After being rested in the following match against Yorkshire, Miller returned to action against Nottinghamshire, where he made 10 before being run out as Australia amassed 8/547. The home side responded with 345 and the match petered out into a draw with Australia at 1/53.

However, a tougher fight awaited against Surrey at The Oval, who had England's Test spin combination of Jim Laker and Tony Lock. Miller came in at 3/124 to join Colin McDonald and struggled, scoring 18 runs in his first 120 minutes; it was the slowest two hours of scoring in his career, featuring much pad play as he attempted to play Laker from the crease, and stretching forward with his long arms when necessary. Such was Miller's watchfulness that he only scored 21 of 97 runs as Australia lost 6/97 to be 9/217, whereas he was normally an attacking batsman. As his partners continued to fall, Miller accelerated and scored 36 of the 42 runs in the last-wicket partnership with Jack Wilson in half an hour. He cut loose in two consecutive overs from Lock, taking 11 and 14 respectively. He ended unbeaten on 57 as Australia were bowled out for 259; Laker taking all ten wickets. Surrey then scored 347. Miller fell to Lock for two in the second innings as Australia collapsed as lost 9/34 for 107. Such was the spin-friendly nature of the surface that Surrey's new ball pairing bowled only three overs before Laker and Lock took over. During the match, the home team's spin pairing bowled more than 65% of the overs, something that was to be repeated throughout the summer. Surrey then compiled the 20 runs required for victory, inflicting a ten-wicket defeat, Australia's first loss to a county since 1912. Following the loss, sections of the Australian media, led by Jack Fingleton, began campaigning for Miller to replace Johnson as captain.

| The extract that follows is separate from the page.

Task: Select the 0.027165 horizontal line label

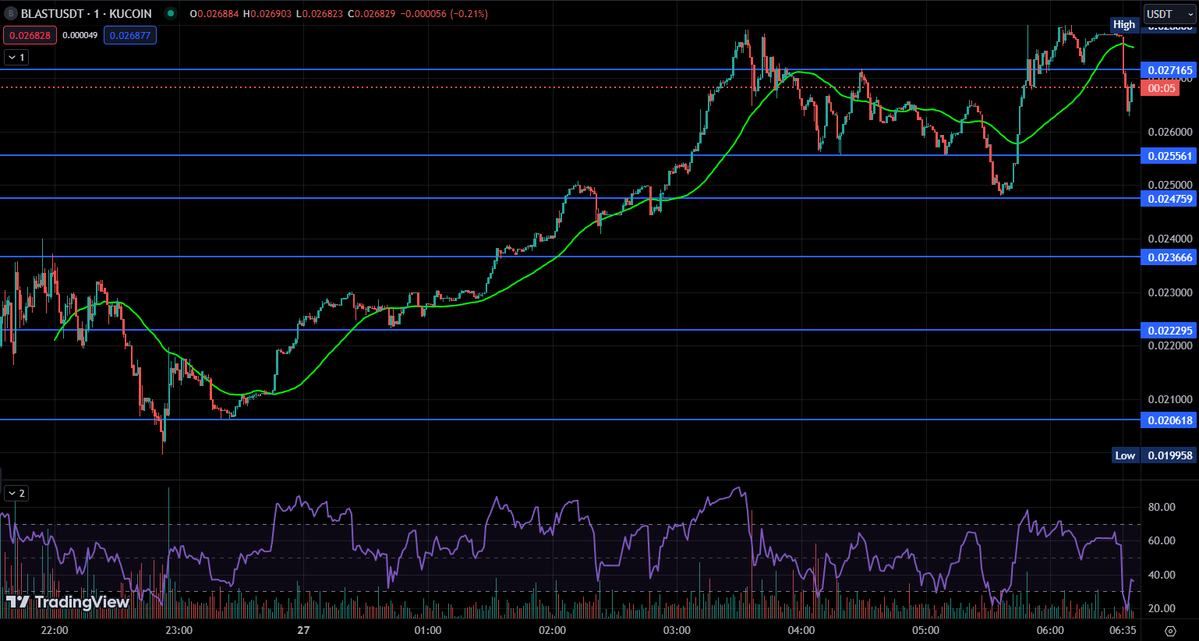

Miller was rested for the next match against Cambridge University, which Australia won. He returned to face Lancashire at Old Trafford, where he made 10 before being trapped by Brian Statham as Australia made 160 to take a 52-run first innings lead. He bowled for the first time on tour during the second innings, taking 1/10 from eight overs as the hosts declared at 6/238 and the match ended in a draw.

This was followed by a match against the Marylebone Cricket Club at Lord's, in which England fielded a virtual Test lineup. After making six, bowled by Fred Titmus in Australia's first innings of 413, Miller bowled 22 overs without incident, ending with 2/56 as the MCC reached 9/203 at the end of the rain-affected match. The pace burden increased when Davidson broke his ankle.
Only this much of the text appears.